Trump annonce son rôle indirect dans les négociations sur le nucléaire iranien


Principaux renseignements

  • Le président Trump participera indirectement aux négociations sur le nucléaire iranien visant à apaiser les tensions dans le Golfe.
  • Des obstacles importants subsistent pour parvenir à un accord en raison de demandes contradictoires concernant l’enrichissement de l’uranium et les questions non nucléaires.
  • Malgré l’escalade militaire, les responsables iraniens se montrent optimistes quant aux concessions liées à leur programme nucléaire, tout en maintenant leur position ferme face aux menaces.

Le président Donald Trump a annoncé son intention de participer indirectement aux prochaines négociations sur le nucléaire iranien à Genève. Ces négociations à haut risque marquent un moment crucial alors que les tensions s’intensifient dans la région du Golfe.

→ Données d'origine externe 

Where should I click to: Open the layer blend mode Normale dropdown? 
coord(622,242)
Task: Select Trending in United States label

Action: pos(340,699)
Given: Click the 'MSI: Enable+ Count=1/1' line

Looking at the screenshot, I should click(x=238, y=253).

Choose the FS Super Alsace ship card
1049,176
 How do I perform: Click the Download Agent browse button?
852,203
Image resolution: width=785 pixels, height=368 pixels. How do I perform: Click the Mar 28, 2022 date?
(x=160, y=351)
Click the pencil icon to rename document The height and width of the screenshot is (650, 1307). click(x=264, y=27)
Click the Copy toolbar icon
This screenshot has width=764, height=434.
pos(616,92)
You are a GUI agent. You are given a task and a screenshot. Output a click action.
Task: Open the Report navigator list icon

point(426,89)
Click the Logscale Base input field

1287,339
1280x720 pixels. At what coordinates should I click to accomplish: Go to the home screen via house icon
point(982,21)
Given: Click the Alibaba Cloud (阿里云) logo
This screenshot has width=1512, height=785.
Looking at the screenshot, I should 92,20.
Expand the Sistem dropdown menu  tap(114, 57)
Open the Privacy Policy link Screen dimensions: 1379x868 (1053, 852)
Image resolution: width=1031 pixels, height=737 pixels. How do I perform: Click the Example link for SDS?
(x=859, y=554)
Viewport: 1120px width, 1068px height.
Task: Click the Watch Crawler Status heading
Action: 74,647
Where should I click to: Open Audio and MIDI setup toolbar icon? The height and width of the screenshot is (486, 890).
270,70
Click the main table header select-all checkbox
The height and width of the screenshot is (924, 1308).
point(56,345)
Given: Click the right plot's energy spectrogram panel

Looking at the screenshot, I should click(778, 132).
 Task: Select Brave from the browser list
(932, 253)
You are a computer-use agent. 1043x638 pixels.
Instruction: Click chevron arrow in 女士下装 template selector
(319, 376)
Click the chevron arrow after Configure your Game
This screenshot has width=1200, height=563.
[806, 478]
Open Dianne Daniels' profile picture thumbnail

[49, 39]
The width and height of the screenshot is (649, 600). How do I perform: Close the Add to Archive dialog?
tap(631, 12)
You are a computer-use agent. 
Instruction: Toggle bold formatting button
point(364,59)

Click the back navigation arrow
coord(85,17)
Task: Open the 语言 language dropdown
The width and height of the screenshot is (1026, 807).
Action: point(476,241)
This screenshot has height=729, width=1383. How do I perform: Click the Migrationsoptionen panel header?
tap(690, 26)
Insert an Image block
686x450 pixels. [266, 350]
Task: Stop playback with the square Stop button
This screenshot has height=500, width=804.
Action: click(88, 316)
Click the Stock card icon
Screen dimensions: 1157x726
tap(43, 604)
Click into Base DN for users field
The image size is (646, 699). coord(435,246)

Présence militaire américaine

Les États-Unis ont déployé un deuxième porte-avions dans la région, tandis que le guide suprême iranien, l’ayatollah Khamenei, a averti que toute attaque contre l’Iran déclencherait une guerre régionale.

Trump a reconnu l’importance des discussions de mardi, affirmant son implication indirecte et soulignant la nature difficile des négociations avec l’Iran. Il a fait allusion à l’expérience passée de l’Iran en matière de conséquences de tactiques agressives, en référence aux frappes aériennes américano-israéliennes contre des sites nucléaires iraniens en juin dernier, qui avaient fait dérailler les négociations précédentes.

Obstacles

Malgré l’affirmation de Trump selon laquelle l’Iran est motivé pour parvenir à un accord cette fois-ci, des obstacles importants subsistent. Les États-Unis exigent l’arrêt de l’enrichissement d’uranium sur le sol iranien et cherchent à élargir les négociations pour y inclure des questions non nucléaires telles que le stock de missiles de l’Iran.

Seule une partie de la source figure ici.